YOUR INSTRUCTIONS => Beginning with the line that holds "Contact (1232, 327)" in the data below, give again every line through the one that holds "ProTrainings (1107, 1386)", exactly as written.

Records contained in a dataset =>

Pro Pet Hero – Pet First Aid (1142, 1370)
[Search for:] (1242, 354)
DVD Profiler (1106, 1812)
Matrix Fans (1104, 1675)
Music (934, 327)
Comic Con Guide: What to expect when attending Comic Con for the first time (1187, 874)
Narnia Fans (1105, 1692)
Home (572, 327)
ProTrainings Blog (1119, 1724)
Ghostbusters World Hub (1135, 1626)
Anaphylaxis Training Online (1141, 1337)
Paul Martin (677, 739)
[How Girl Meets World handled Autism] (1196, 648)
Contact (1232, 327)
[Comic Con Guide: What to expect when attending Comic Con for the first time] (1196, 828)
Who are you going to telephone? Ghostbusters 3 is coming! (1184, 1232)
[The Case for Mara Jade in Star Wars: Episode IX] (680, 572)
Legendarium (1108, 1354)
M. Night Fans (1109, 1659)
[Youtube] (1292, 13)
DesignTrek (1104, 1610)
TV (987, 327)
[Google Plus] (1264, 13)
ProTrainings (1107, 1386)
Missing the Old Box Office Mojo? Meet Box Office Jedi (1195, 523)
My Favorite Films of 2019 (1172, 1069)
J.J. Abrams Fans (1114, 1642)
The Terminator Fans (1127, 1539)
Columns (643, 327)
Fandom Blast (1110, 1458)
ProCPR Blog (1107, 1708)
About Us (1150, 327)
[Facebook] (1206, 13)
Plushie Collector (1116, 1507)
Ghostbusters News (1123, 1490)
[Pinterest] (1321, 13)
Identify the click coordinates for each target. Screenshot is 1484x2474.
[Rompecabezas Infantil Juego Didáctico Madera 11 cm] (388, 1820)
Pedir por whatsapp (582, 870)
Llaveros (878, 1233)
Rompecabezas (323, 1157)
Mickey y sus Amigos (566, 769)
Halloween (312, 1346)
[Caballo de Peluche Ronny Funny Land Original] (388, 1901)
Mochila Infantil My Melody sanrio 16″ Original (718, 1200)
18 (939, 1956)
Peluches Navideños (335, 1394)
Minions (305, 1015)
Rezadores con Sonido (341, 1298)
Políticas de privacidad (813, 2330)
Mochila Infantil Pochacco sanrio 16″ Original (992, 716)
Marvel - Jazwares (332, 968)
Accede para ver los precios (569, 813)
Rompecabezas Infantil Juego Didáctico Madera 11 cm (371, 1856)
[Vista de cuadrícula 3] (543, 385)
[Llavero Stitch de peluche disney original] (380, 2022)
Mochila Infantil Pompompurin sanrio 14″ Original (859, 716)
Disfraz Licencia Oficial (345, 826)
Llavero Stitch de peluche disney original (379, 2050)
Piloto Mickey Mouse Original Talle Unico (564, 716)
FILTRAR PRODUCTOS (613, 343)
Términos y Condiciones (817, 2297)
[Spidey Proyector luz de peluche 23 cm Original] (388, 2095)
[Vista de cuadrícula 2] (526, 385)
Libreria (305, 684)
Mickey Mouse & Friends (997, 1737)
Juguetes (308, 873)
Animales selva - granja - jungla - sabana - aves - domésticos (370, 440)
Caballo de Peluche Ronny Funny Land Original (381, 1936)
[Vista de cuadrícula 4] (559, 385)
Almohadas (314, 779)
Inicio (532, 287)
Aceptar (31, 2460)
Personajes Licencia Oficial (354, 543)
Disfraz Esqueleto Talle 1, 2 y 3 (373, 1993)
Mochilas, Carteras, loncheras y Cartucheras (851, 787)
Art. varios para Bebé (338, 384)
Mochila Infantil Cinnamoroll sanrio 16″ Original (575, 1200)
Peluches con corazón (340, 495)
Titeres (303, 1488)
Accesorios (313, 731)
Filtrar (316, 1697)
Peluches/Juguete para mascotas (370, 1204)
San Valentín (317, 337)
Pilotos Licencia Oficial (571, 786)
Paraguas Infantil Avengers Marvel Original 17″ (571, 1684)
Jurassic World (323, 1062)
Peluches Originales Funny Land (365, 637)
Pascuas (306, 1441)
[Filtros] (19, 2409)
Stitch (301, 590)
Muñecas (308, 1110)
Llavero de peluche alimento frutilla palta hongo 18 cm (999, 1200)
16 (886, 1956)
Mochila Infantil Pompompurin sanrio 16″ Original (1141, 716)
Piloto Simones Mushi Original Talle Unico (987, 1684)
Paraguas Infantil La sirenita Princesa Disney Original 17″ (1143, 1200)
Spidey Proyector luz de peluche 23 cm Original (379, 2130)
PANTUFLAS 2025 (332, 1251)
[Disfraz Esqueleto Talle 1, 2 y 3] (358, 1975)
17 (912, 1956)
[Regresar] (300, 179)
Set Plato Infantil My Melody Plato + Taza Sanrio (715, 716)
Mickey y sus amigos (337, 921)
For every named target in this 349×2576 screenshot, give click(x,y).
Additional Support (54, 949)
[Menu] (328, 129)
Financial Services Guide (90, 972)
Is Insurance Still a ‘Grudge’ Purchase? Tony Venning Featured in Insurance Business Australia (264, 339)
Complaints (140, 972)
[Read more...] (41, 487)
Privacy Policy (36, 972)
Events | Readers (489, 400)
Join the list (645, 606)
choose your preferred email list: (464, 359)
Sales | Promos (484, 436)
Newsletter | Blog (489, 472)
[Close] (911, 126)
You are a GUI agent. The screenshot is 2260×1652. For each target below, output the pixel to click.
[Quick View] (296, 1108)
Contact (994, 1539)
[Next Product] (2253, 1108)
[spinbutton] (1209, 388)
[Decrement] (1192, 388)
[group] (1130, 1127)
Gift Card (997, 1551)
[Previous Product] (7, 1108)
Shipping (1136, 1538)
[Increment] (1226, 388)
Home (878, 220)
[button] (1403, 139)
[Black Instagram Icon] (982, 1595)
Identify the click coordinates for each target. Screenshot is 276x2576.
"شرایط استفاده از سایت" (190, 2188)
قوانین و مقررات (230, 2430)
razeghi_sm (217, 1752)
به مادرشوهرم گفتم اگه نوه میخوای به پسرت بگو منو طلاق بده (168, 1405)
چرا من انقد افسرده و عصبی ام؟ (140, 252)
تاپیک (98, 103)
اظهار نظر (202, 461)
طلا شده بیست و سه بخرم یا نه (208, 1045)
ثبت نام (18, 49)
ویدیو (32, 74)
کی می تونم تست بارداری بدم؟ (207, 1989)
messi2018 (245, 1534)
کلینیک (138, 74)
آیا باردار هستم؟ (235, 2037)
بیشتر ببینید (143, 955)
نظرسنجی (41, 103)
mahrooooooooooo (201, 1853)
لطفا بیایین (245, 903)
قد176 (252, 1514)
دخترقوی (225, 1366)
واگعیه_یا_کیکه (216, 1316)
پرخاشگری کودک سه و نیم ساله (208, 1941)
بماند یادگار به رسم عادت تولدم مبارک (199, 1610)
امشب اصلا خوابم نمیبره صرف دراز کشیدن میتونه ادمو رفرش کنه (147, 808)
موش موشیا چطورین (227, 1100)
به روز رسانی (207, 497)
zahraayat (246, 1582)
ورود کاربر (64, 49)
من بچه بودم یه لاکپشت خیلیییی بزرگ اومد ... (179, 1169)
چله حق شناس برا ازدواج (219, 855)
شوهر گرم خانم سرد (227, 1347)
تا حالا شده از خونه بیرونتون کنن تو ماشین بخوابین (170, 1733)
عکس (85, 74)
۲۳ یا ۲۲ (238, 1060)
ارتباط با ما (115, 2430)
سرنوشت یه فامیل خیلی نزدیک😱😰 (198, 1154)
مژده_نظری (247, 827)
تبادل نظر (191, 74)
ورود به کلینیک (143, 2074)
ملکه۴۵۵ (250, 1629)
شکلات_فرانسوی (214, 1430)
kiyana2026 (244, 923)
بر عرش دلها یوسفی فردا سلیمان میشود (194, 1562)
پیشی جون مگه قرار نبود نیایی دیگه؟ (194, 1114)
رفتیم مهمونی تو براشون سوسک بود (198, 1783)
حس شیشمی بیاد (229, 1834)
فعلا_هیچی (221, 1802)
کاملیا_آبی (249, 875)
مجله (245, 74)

OUTPUT FOR THIS TASK =>
Contact (1232, 327)
[Comic Con Guide: What to expect when attending Comic Con for the first time] (1196, 828)
Who are you going to telephone? Ghostbusters 3 is coming! (1184, 1232)
[The Case for Mara Jade in Star Wars: Episode IX] (680, 572)
Legendarium (1108, 1354)
M. Night Fans (1109, 1659)
[Youtube] (1292, 13)
DesignTrek (1104, 1610)
TV (987, 327)
[Google Plus] (1264, 13)
ProTrainings (1107, 1386)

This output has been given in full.